Call it the clash of the titans. Oracle is doing some boasting this week at IBM's expense. The company claims it is now officially the second largest software company in the world -- and that IBM has fallen to third place at its hand.
However, this is not an official sanction by an industry body. Oracle’s claim is based on its own comparison between IBM’s investor relations Web page and Oracle’s investor relations Web page. IBM could not immediately be reached for comment on the claim.
"We will continue to develop innovative software products and related cloud services in pursuit of becoming number one," said Oracle President and CFO Safra Catz. But is Oracle really number two?

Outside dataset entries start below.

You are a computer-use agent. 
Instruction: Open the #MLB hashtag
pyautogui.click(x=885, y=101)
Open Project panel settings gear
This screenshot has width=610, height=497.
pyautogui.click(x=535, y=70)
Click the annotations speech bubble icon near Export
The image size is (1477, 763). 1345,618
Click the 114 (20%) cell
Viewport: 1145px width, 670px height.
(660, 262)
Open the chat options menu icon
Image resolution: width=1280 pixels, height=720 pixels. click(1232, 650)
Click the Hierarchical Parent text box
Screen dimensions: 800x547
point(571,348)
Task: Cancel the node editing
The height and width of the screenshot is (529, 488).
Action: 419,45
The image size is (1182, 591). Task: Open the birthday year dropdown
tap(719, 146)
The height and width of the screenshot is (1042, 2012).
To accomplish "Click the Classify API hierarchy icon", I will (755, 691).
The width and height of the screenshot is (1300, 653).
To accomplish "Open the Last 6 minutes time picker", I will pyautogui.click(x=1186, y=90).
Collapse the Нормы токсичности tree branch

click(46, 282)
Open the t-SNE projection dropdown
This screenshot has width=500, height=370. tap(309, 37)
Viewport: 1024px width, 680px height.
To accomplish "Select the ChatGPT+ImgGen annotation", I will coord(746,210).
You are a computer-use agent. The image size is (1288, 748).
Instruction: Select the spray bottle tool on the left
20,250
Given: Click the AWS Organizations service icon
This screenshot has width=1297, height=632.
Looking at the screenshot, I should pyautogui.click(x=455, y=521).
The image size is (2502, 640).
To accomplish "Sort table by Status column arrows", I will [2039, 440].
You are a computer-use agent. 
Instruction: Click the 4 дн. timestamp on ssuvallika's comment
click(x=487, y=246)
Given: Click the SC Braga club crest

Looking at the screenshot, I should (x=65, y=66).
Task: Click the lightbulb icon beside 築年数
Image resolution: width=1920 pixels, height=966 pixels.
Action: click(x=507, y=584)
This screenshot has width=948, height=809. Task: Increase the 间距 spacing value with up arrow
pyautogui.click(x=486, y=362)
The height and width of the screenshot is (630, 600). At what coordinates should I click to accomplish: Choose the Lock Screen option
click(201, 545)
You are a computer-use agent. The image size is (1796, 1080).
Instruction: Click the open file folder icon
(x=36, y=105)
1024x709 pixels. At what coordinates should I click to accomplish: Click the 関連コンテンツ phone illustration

How Oracle Stacked the Numbers
Oracle points to IBM's recently announced quarterly results and said, “We would like to take this opportunity to point out that Oracle's software business has been growing faster than IBM's software business and now Oracle has moved up to become the number two software company in the world while IBM has slipped to number three.”
As proof, Oracle noted that Big Blue reported software revenue totaling $25.7 billion over the last four quarters. By contrast, the firm said, Oracle reported software revenue totaling $ 27.8 billion over the last four quarters.
One key note is how Oracle stacked the numbers. Oracle counted its four quarters starting from the second quarter of 2013 to the first quarter of 2014 and counted IBM’s period from the fourth quarter of 2012 to the third quarter of 2013.
Ellison’s Bragging Rights
We caught up with Zeus Kerravala, a principal analyst at ZK Research, to get his take on Oracle’s big revelation. He told us Oracle and IBM are neck and neck on the software side.
“When you look at how close Oracle and IBM are now, you could argue that both companies are number two,” he said. “The big thing is both companies are still number two to Microsoft.”
Kerravala and others are watching to see how sustainable Oracle’s software success is. As he sees it, the era of cloud and will factor in to which company lands solidly in the number two position.
“Right now, it’s hard to say that either company is bigger than the other,” Kerravala said. “Customers aren’t making decisions based on this announcement, but [Oracle CEO] Larry Ellison likes bragging rights. That’s why he bought a Hawaiian island and why he sponsored the America’s Cup and does many other things he does.”